_Texto fornecido_:
┌──

Para dar continuidade ao atendimento às vítimas, o sindicato decidiu realocar as pessoas abrigadas na Escola Técnica Mesquita para outro espaço. “A gente procurou um abrigo onde as pessoas fossem bem acolhidas, onde a gente pudesse dar continuidade ao atendimento. Colocamos as pessoas no Sesi. Vamos lá todos os dias para levar insumos.” Filippetto conta também ter alugado um micro-ônibus para ajudar as famílias a voltarem para casa. No total, há 410 pessoas abrigadas nesse novo espaço.
Porto Alegre, uma das cidades mais afetadas pelas enchentes, registrou 163 abrigos em funcionamento no pico da catástrofe climática, atendendo 14.632 pessoas. No último relatório da prefeitura, divulgado no fim de maio, 135 locais continuam em operação, abrigando cerca de 9 mil pessoas.
O sindicato questiona a falta de clareza da prefeitura sobre a destinação dos recursos emergenciais: ou não foi feita a solicitação ao governo federal dos recursos necessários para apoiar os abrigos geridos por entidades civis e religiosas; ou não foi feito o repasse da verba enviada.
A situação tem gerado preocupação e incertezas entre as organizações que dependem desses recursos para continuar prestando assistência aos desabrigados. As entidades cobram maior transparência e agilidade no repasse das verbas para que possam oferecer condições dignas aos que perderam suas casas devido às recentes enchentes no estado.

└──

_Tarefa a resolver_: Como fica o texto sobre as enchentes se você o reescrever começando nas palavras "O sindicato questiona" e parando depois de "da verba enviada.", trocando "prefeitura" por "administração municipal"? Os dados a seguir vêm de outra fonte.

_Extrato de dados_:
┌──

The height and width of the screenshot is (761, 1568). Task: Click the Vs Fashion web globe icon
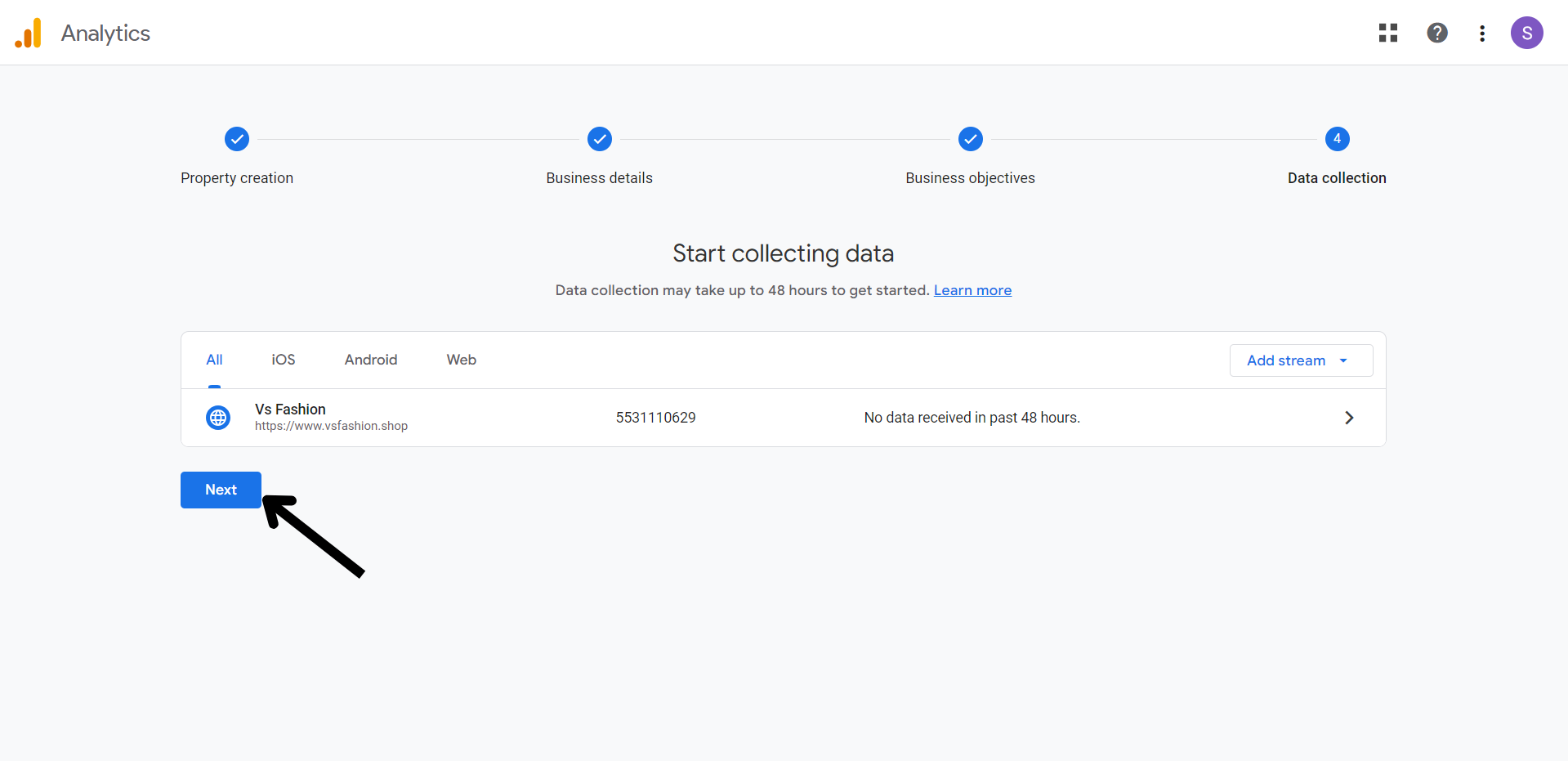pos(218,418)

└──

_Resultado do exercício_:
O sindicato questiona a falta de clareza da administração municipal sobre a destinação dos recursos emergenciais: ou não foi feita a solicitação ao governo federal dos recursos necessários para apoiar os abrigos geridos por entidades civis e religiosas; ou não foi feito o repasse da verba enviada.